Excerpted data:
□ □ □ □ □ □ □

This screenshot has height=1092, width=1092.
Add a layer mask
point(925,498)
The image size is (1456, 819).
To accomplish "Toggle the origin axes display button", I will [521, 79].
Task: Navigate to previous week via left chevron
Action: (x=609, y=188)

□ □ □ □ □ □ □

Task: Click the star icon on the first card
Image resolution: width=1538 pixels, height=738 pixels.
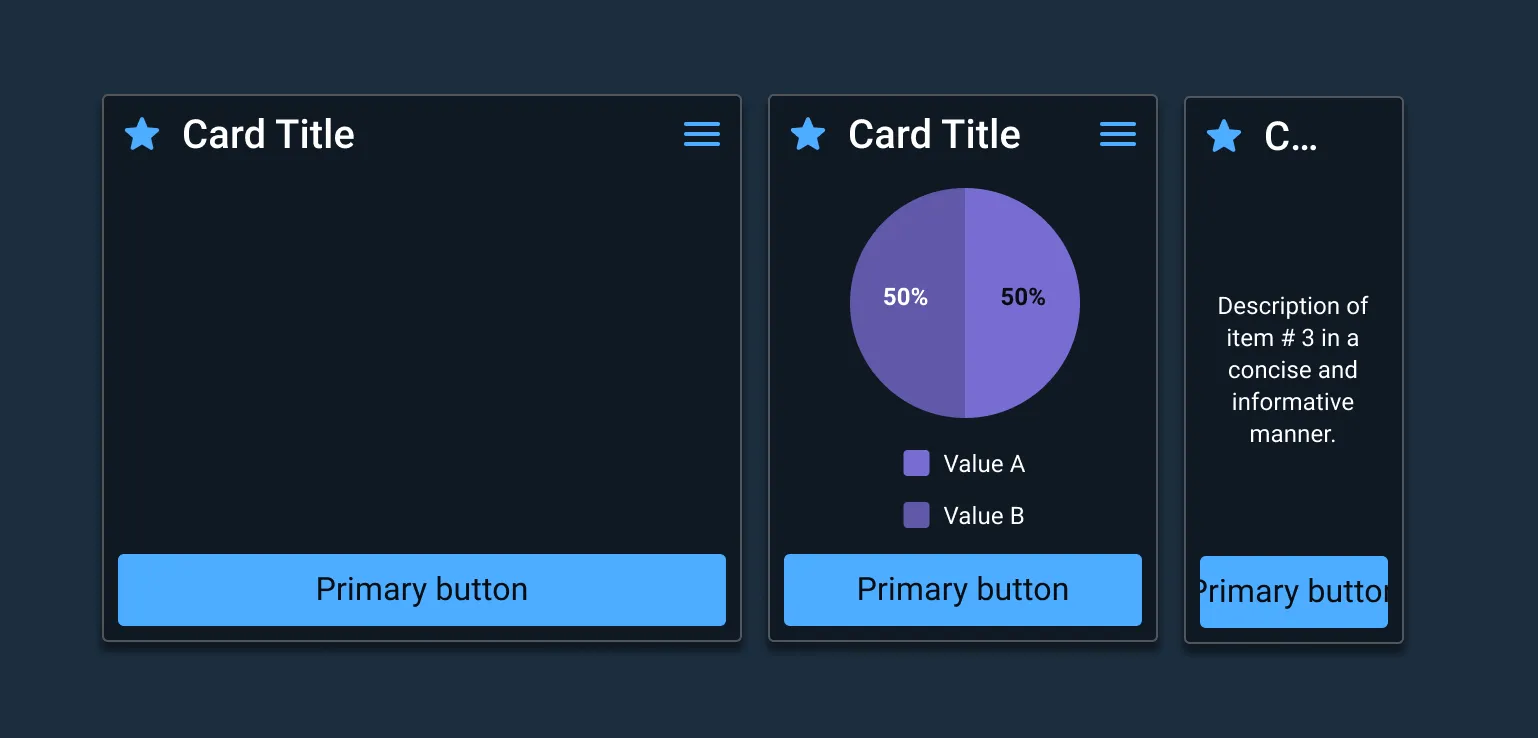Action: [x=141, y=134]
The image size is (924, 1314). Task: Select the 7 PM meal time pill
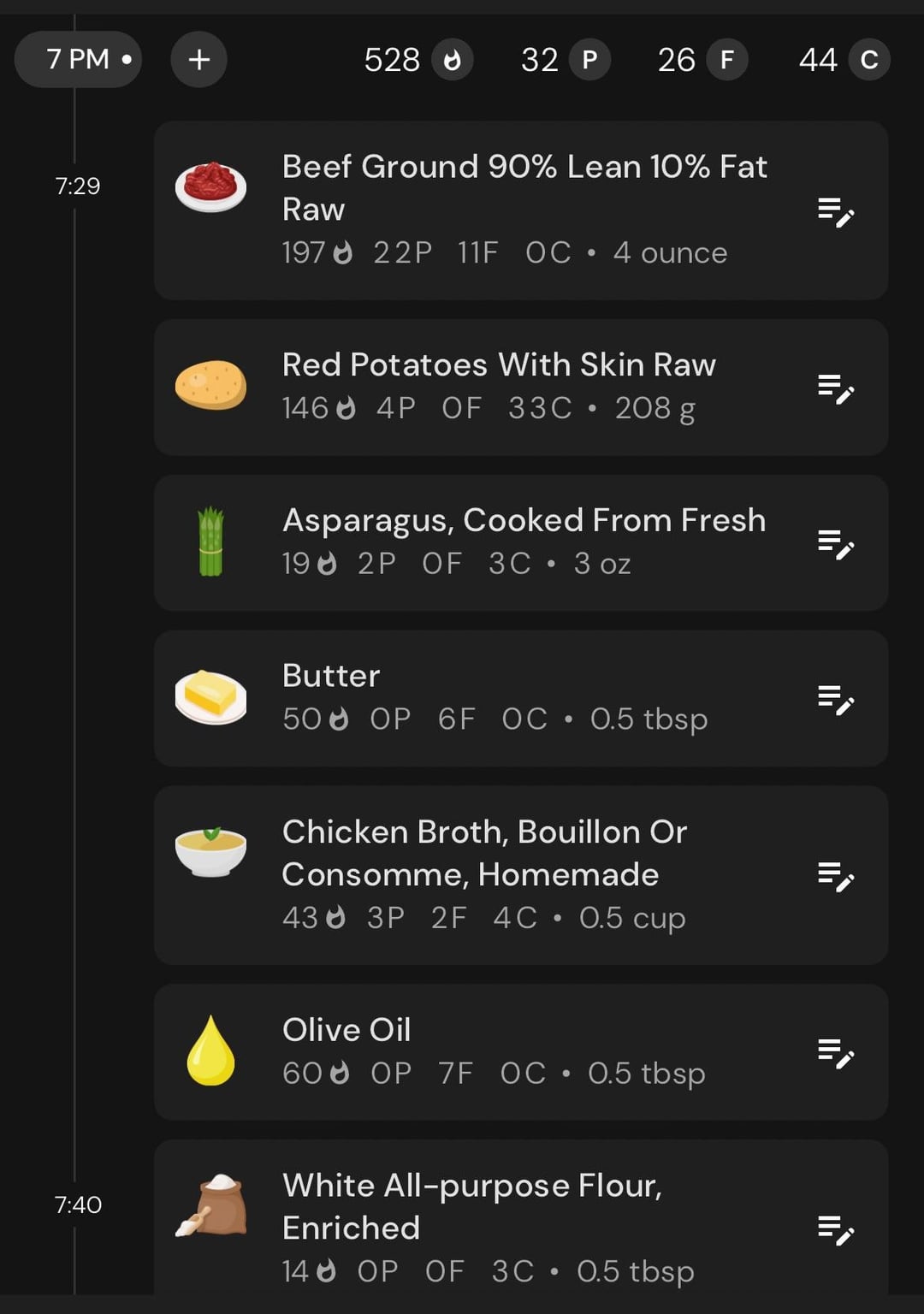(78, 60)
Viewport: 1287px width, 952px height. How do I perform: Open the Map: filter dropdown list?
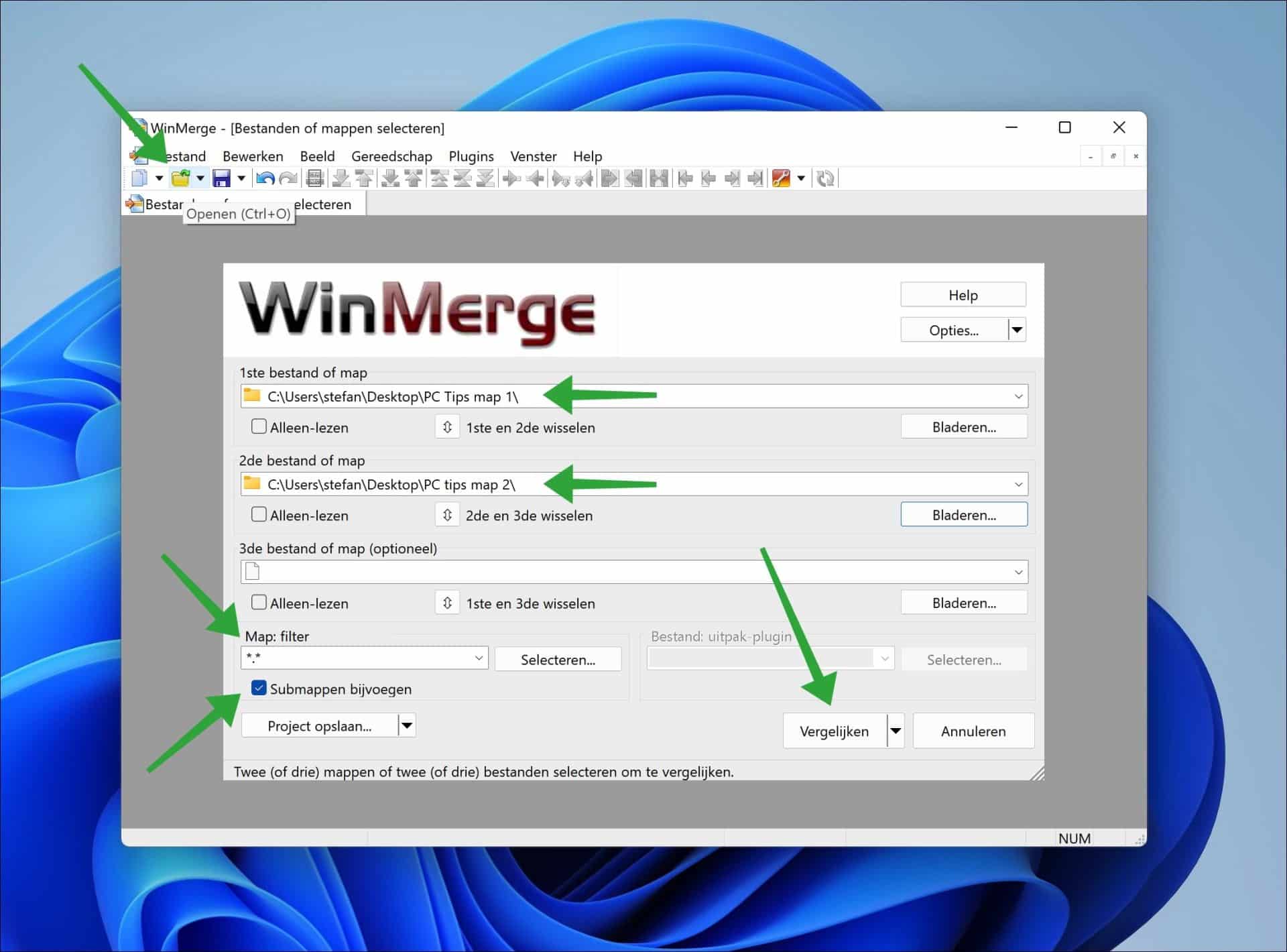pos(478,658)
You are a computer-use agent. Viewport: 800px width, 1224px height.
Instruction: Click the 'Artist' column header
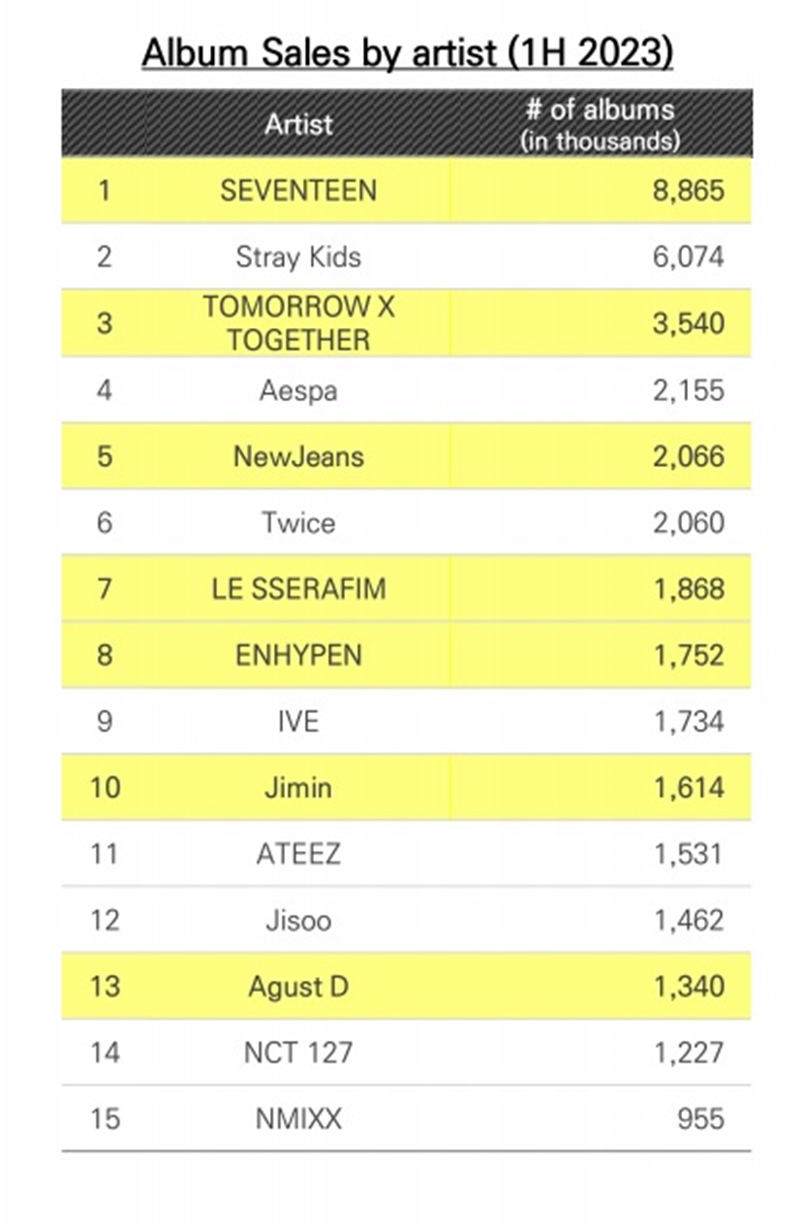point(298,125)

□ □ □ □ □ □ □

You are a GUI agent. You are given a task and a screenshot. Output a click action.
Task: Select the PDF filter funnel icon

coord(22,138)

□ □ □ □ □ □ □

Required work: Render everything from the line containing "This screenshot has height=1092, width=1092." down to the line containing "Action: (x=609, y=188)" as a numbered list, leaving out blank lines.

Exercise response:
1. This screenshot has height=1092, width=1092.
2. Add a layer mask
3. point(925,498)
4. The image size is (1456, 819).
5. To accomplish "Toggle the origin axes display button", I will [521, 79].
6. Task: Navigate to previous week via left chevron
7. Action: (x=609, y=188)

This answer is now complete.